The Quiet World_ Saving Alaska's Wilderness Kingdom, 1879-1960 - Douglas Brinkley [102]
Recognizing that Bristol Bay was the greatest wild salmon area in the world, Clark ran the ACC post very profitably from 1879 until his death in 1896. His most lasting achievement was his pivotal role in the creation of the shore-based commercial salmon industry in Bristol Bay. Clark put up thousands of barrels of salt salmon for the ACC to feed their Aleut employees, who were living in the Pribilof Islands and killing northern fur seals for the company. Clark produced salt salmon (sold by the wooden barrel) at his trading post. And he founded the Clark’s Point cannery and was the leading investor for the Nushagak Canning Company (which owned the Clark’s Point cannery in 1887).
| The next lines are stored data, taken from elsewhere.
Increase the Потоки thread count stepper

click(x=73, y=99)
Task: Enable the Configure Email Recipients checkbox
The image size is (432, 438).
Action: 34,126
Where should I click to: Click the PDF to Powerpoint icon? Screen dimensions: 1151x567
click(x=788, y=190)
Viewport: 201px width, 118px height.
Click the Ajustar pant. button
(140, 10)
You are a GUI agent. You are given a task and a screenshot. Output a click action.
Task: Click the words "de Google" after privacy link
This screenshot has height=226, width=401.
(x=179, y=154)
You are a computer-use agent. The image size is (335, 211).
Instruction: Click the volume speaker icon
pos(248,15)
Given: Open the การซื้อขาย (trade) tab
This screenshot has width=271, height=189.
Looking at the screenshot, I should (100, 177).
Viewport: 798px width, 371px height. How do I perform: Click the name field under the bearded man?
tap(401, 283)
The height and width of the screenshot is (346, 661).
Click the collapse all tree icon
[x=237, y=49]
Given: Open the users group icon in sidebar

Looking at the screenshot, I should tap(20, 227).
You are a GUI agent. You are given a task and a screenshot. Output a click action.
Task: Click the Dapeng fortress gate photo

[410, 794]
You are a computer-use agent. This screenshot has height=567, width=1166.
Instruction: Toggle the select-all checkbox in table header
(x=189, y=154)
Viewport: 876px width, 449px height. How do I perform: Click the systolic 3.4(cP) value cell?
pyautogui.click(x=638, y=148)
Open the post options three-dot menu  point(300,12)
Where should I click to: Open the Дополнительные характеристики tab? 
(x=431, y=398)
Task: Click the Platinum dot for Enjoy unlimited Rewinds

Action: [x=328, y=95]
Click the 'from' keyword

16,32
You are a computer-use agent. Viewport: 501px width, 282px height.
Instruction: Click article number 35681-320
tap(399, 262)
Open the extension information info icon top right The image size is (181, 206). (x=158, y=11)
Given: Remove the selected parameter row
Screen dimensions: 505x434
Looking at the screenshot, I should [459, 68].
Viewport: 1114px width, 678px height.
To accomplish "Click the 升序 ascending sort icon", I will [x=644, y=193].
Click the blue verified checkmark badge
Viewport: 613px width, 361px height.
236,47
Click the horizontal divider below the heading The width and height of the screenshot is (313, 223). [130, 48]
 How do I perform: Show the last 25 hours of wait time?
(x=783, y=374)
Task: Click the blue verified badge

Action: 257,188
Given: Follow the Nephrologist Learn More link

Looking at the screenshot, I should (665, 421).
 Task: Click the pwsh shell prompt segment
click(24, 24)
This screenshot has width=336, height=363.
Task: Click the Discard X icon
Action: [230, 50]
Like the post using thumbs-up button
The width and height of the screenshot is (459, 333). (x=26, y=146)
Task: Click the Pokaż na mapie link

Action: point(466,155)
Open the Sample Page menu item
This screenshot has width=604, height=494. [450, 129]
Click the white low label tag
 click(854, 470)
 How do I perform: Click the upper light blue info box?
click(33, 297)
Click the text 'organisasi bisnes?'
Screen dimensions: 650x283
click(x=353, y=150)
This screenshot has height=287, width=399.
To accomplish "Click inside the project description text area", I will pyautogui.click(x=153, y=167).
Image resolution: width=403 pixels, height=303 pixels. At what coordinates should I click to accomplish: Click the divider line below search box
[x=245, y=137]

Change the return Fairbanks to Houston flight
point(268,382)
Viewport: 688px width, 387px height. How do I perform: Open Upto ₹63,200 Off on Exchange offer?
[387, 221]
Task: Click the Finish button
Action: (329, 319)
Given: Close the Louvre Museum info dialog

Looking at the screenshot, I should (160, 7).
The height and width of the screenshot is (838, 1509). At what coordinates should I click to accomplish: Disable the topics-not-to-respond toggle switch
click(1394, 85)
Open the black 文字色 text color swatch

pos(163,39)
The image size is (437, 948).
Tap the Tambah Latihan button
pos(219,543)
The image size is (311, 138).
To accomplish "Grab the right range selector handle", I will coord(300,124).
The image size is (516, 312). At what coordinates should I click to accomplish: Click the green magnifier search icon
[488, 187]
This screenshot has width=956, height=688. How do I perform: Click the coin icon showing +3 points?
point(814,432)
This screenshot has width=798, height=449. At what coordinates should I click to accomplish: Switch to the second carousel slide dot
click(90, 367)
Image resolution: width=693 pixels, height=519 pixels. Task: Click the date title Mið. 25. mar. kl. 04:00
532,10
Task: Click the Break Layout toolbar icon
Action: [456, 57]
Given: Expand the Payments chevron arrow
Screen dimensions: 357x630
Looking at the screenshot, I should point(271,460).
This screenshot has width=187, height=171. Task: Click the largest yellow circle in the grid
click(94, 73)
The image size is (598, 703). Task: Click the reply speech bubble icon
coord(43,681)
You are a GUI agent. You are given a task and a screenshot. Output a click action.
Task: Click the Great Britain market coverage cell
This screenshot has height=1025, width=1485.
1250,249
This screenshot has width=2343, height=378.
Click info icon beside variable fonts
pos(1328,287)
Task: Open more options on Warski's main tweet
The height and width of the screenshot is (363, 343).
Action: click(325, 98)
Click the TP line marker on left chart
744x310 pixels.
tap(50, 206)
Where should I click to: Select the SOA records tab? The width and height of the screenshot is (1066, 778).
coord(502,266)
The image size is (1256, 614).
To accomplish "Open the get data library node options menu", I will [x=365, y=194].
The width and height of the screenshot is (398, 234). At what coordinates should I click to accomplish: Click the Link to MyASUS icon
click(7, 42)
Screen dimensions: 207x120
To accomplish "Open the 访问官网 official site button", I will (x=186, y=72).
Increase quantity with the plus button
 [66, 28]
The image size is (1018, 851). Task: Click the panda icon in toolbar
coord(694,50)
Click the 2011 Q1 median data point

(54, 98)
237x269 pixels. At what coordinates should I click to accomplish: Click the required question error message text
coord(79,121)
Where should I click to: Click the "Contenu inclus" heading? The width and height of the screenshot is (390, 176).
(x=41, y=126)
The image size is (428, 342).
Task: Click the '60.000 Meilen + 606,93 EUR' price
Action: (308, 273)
Clark, as a representative of ACC, also traded furs with Alaskan Natives throughout the Bristol Bay re- gion.42
The ACC valued Clark for his entrepreneurial attitude. The German-Jewish businessmen, Louis Sloss and Louis Gerstle, who owned ACC, did close business deals with Clark at Nushagak Canning and trusted him with thousands of dollars. There wasn’t much Clark didn’t sell. He mass-marketed red fox furs, walrus ivory, caribou hides, and beaver pelts. Clark, in fact, knew of the existence of what would soon be named Lake Clark because he served customers from the remote village of Kijik. These Natives shopped at his Nushagak trading post in the 1880s and 1890s, loading up on staples such as tea, sugar, pots and pans, tobacco, pilot bread, traps, guns, knives, and axes as provisions for the winter.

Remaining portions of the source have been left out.